Re: Translation of Jn 1:18

taxis@gte.net
Sun, 28 Sep 1997 06:22:46 -0500

Paul and Carl, thanks for your comments. I might explain that I have an
irritating and time-consuming way of learning, I dismantle the thing I
study, it inevitably stops working, often in several places, and by making
it work again, I learn. I do the same with computers, having just spent a
week doing the same thing to a computer program I inherited, which almost
works again, but is now my own.

Paul S. Dixon writes on 9/20/97:

> First, QEON is a predicate.

Carl is right that I began hyperliterally, but I must own up that this slipped
by me as it happened to say what I wanted it to say. And, for the first
time I see a pitfall of crude, hyperliteral translation which I hadn't
appreciated before but should've been obvious. I had hoped to use them
as a final products for certain purposes, but now consider this impossible.

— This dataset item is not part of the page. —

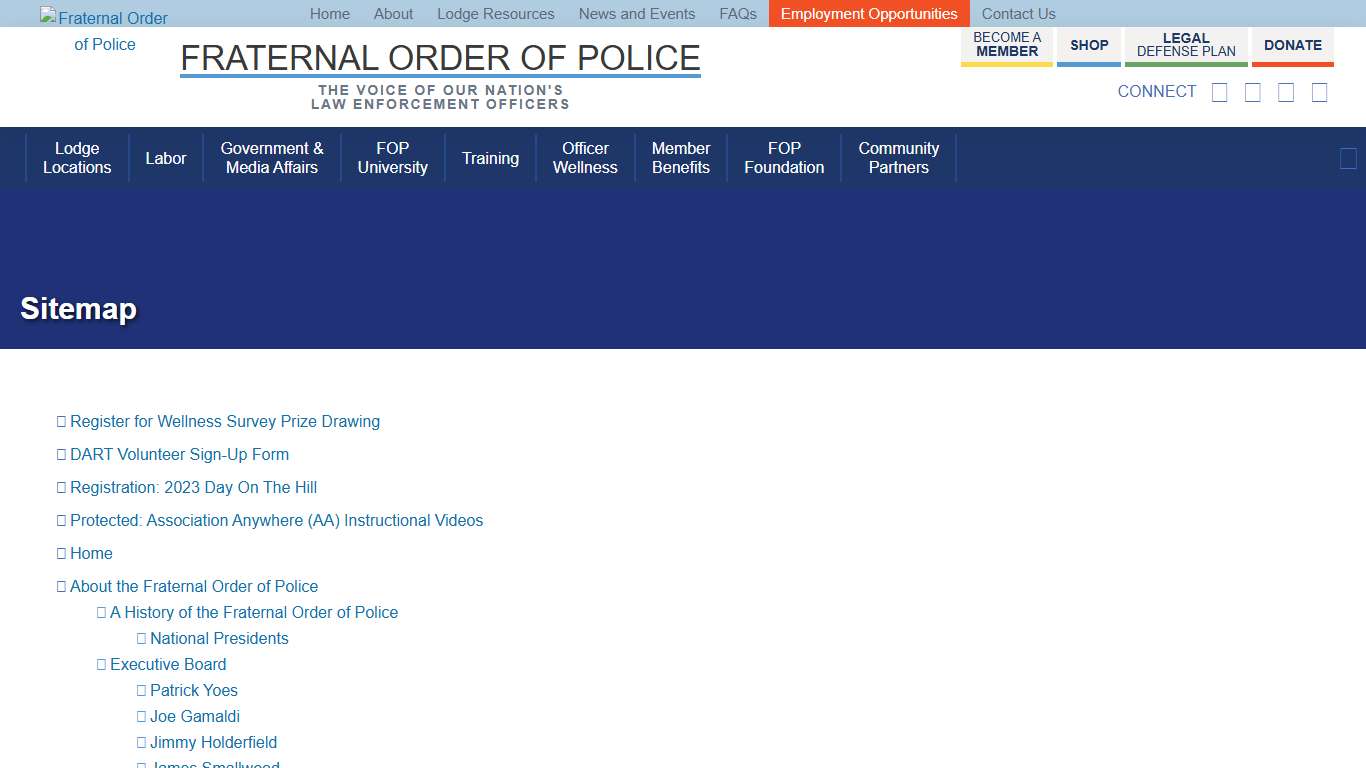
Task: Click the Twitter Connect icon
Action: point(1252,92)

> The second problem is your translation implies the anarthrous QEON is
> indefinite.

I have been systematically going against the rule and with the exception to
try to get a different look at the Prologue.

Cannot MONOGENHS QEOS mean "a one-of-a-kind, a god," instead
of being a nominative group ?

> How and where do you get "from one and the same Mother"?

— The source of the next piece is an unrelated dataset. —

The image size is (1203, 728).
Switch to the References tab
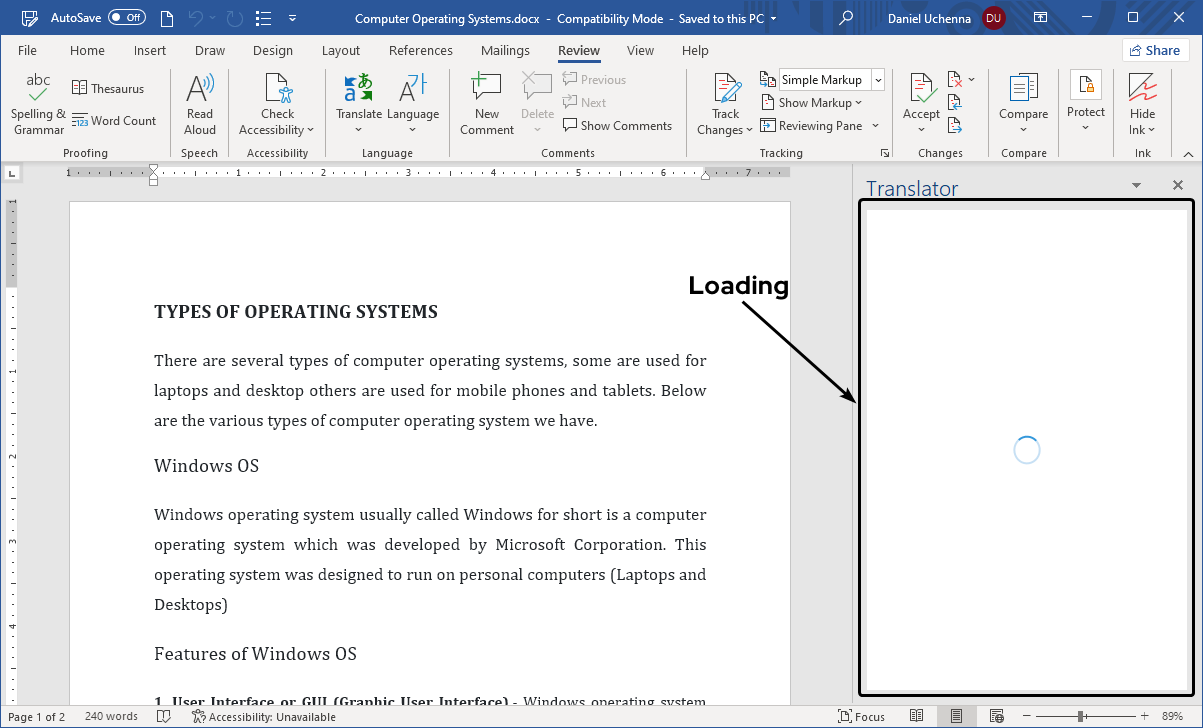[420, 51]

Abridged L&S: "born from one and the same Mother". I haven't yet found
out anything else about it.

Carl W. Conrad writes on 9/20/97:

> In fact, this whole prologue challenges and defies
> adequate translation. I suspect that long acquaintance with it and with
> familiar versions of it has blunted our capacity to sense realistically the
> enormity and sheer untranslatability of the most important portions of the
> Johannine prologue.

Sometimes I think it's gonna drive me crazy (it's not a long trip).
I just finished reading Heidegger's translations of _Anaximander's
Fragment_, LOGOS, MOIRA, etc. Hyperliteral translations range from
the type Carl offered, at the grammatical end of the scale) to the
type Heidegger offers (at the eisegetic end of the scale). Heidegger's
type is more of a "theological" explication, almost a mystical identification
with the text, what he calls "thinking through the saying", the very
type which is considered questionable on the list. His concern is to
map the ancient Greek concepts onto his own philosophical terms,
which, in my opinion map very well, which is hardly surprising since
they are the ancestors of his philosophy. One of his techniques, which
I use myself, is context-limiting, i.e. taking a verse, phrase, and even a
word completely out of context, examining all its nuances etymologically,
then re-constructing and re-wording, often using long hyphenated phrases
to replace a single word. Obviously, this is not proper procedure for
translators, but does seem to be a way of accessing the *hyperliteral*
meaning (if there is such a thing and whatever that may be). He recognizes
that his method is outside of scholarly proof and depends upon a sort of
contemplative participation. I am by nature tempted toward his method,
despite its obvious pitfalls, and can't help feel that it puts me in the
"philosophical" category, if not the crank category. In fact, I most often
find other people's efforts at participation laughable and artificial, partly
because it is so common among the newly quickened. Then we come to a
text like the Prologue, which seems to defy standard translation methods
and invite participation. I am interested in the perspective of grammarians
and translators on his method and its validity and legitimate uses (if any).
Is it simply bad translation practice, or is there a level of meaning beneath
the text, a "subconscious" meaning, so to speak ? Is there a legitimate
means of using this method in translation or is it like creativity, to be
harnessed, but censored from the final product? Or, if this sort of thing
is merely commentary, isn't there a proper way to feed it back into the
translation? To feed the subjective back into the objective, that's the
problem. It's not a science, but is it even an art?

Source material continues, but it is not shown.